À quel point l’inégalité devrait-elle nous poser un problème ? Répondre à cette question nécessite de répondre d’abord à une autre interrogation : “Comparé à quoi ?” Quel est l’autre terme de l’alternative qui nous permettrait de juger le degré d’inégalité dont nous sommes témoins ?

La Floride incarne une société bien plus inégale que Cuba d’un point de vue matériel. Mais la bonne façon de considérer la situation, si l’on prend la Floride et Cuba comme termes de comparaison, ne consiste pas à affirmer que la Floride est trop inégalitaire, mais que Cuba est bien trop pauvre.

Au niveau mondial, il est difficile d’avancer que l’inégalité est l’un des principaux problèmes politico-économiques. Il est ardu, pour moi en tout cas, d’envisager des politiques économiques ou des arrangements politiques alternatifs pour les cinquante années qui viennent de s’écouler, et qui auraient été susceptibles de transférer une proportion significative de la richesse des pays fortunés actuels aux pays pauvres.

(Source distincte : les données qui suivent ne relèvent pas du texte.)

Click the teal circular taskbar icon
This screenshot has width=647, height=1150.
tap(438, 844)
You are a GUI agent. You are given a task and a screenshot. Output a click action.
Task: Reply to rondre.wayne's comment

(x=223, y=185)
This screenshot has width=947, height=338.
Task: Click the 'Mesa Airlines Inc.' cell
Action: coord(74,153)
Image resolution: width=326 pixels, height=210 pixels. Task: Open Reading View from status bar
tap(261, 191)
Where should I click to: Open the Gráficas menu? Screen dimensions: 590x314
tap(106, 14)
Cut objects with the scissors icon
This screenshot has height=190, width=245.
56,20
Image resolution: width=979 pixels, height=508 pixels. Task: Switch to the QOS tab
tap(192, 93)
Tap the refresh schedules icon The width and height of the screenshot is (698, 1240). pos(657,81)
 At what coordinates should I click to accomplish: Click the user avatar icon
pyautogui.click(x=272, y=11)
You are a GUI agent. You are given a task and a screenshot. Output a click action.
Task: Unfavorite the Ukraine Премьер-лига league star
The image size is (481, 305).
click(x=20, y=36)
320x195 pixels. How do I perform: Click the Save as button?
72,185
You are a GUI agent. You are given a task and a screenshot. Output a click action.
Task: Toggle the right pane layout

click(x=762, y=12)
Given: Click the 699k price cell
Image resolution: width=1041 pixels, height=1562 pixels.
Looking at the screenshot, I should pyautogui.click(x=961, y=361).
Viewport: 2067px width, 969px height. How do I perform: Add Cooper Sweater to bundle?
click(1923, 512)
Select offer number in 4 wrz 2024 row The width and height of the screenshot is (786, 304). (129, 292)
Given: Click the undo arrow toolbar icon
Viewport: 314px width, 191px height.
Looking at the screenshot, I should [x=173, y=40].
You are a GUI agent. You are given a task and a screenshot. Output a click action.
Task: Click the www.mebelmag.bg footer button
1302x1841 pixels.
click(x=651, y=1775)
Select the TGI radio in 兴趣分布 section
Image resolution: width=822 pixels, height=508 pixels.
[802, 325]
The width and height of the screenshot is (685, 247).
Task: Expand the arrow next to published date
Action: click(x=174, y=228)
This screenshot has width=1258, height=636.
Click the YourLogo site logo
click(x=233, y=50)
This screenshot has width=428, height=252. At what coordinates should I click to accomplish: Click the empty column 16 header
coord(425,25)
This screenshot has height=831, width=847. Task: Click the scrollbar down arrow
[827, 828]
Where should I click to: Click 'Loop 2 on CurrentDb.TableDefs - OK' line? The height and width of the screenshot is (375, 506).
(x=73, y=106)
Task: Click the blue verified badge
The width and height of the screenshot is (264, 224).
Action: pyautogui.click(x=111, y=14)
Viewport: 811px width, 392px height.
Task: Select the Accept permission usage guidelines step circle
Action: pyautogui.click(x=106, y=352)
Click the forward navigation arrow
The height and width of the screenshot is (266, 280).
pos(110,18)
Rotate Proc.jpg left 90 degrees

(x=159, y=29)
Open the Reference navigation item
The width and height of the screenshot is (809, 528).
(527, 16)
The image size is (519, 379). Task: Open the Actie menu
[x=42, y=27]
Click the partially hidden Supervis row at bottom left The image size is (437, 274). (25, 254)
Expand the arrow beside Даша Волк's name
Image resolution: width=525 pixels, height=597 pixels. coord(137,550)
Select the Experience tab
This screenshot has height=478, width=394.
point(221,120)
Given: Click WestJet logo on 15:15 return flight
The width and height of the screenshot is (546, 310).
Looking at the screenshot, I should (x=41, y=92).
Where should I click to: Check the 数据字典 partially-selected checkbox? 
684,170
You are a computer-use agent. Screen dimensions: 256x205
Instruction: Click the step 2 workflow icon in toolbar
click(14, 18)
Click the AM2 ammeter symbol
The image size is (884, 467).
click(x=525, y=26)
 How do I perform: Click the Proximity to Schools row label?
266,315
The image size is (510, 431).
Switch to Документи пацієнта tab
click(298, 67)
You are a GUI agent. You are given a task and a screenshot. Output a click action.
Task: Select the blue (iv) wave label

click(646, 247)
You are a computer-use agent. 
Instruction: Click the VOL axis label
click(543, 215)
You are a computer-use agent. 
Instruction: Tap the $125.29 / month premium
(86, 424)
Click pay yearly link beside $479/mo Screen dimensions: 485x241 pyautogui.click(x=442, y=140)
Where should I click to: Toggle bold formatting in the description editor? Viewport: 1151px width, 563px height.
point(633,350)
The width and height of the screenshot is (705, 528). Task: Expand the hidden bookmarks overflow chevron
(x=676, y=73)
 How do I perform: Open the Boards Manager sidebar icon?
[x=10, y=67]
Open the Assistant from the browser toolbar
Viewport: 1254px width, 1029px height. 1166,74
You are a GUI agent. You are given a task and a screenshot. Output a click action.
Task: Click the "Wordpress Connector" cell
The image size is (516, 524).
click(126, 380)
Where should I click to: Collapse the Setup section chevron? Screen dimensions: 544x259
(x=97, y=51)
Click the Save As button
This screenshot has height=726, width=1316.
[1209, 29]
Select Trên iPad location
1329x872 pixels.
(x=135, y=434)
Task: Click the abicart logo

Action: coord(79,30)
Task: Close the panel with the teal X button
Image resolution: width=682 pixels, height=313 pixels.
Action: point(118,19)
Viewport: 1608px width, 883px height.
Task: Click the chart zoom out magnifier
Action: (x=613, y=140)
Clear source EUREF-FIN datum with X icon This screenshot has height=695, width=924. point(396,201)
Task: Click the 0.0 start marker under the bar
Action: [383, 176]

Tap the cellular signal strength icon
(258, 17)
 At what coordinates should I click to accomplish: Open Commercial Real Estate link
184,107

Je peux facilement imaginer d’autres scénarios, comme la victoire des communistes aux élections en France et en Italie après la Seconde Guerre mondiale, qui auraient appauvri des pays qui font aujourd’hui partie du riche hémisphère nord. Je peux aussi imaginer des scénarios qui auraient enrichi des nations pauvres : si Deng Xiaoping avait pris les rênes de la Chine en 1956 plutôt qu’en 1976, le tour aurait été joué. Mais des solutions qui auraient enrichi le Sud au prix de la réduction des richesses du Nord demanderaient une révolution complète de la psychologie humaine.